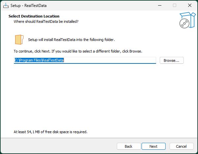Proceed with the Next button
Viewport: 198px width, 154px height.
[x=153, y=146]
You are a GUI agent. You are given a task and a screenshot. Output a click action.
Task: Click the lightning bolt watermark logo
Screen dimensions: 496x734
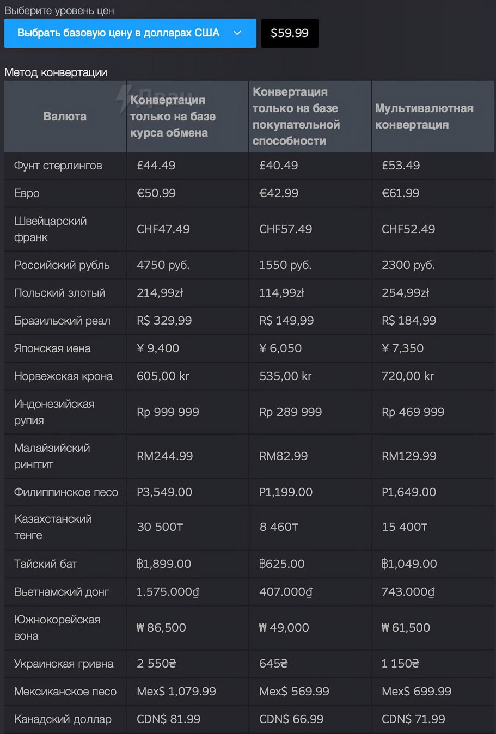click(125, 99)
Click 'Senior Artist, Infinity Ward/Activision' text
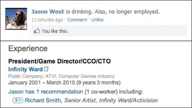Image resolution: width=192 pixels, height=108 pixels. point(111,100)
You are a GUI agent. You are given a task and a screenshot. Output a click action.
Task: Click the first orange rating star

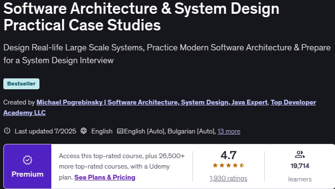click(x=215, y=165)
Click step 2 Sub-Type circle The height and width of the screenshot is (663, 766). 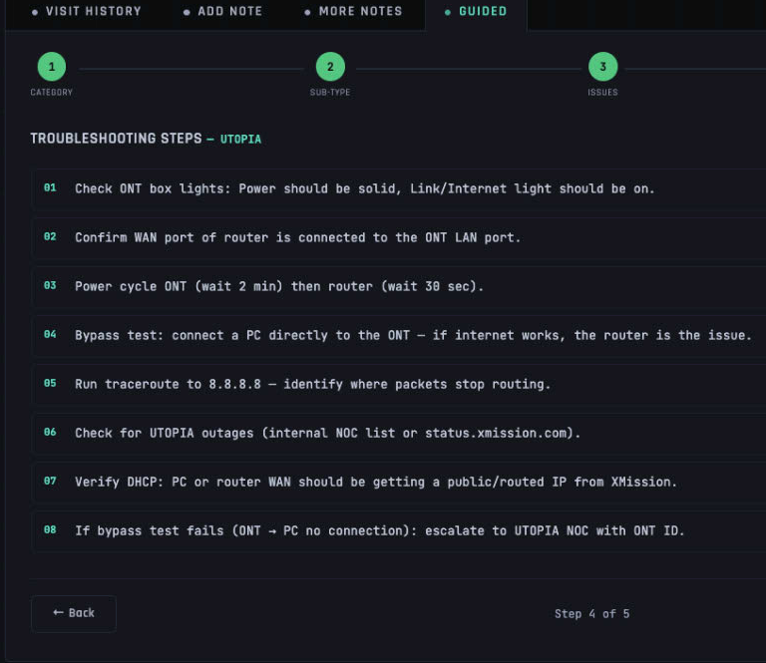(330, 67)
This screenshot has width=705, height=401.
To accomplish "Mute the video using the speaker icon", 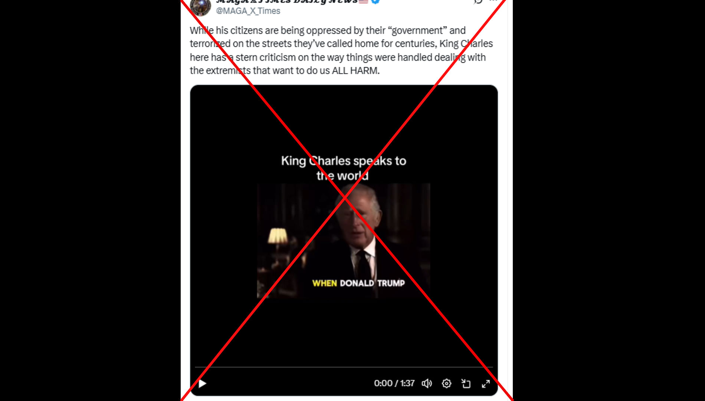I will 427,384.

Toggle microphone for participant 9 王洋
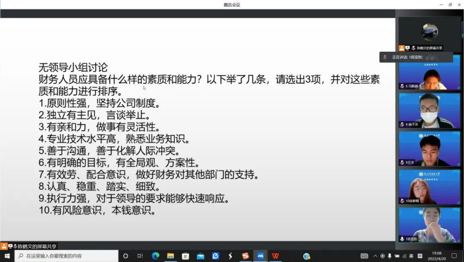(x=401, y=163)
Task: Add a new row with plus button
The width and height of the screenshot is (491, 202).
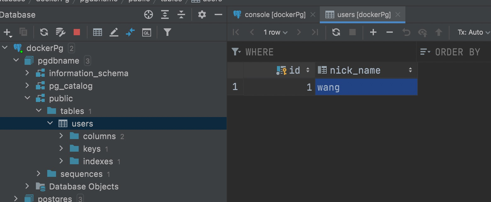Action: coord(373,32)
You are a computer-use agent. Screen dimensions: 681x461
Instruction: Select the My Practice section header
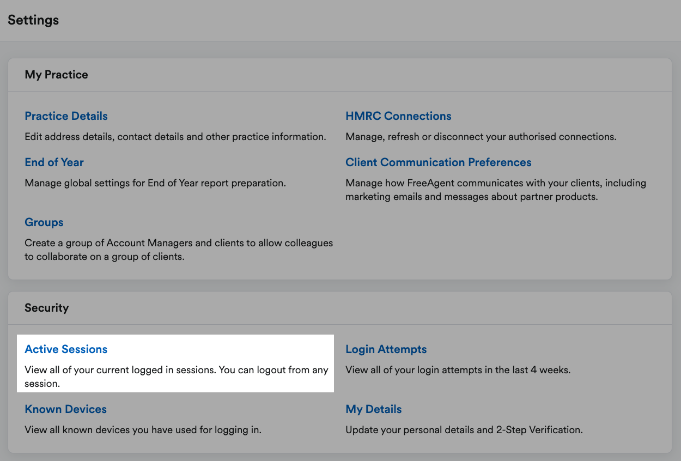(x=56, y=75)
● ● ●
__What you should do__: Starting at the line that contains "Task: Add a new row with plus button", reproduce each line exactly through the end of the entries above, leaving every picture out.

__Task output__:
Task: Add a new row with plus button
The width and height of the screenshot is (491, 202).
Action: coord(373,32)
You are a computer-use agent. Screen dimensions: 681x461
Instruction: Select the My Practice section header
(x=56, y=75)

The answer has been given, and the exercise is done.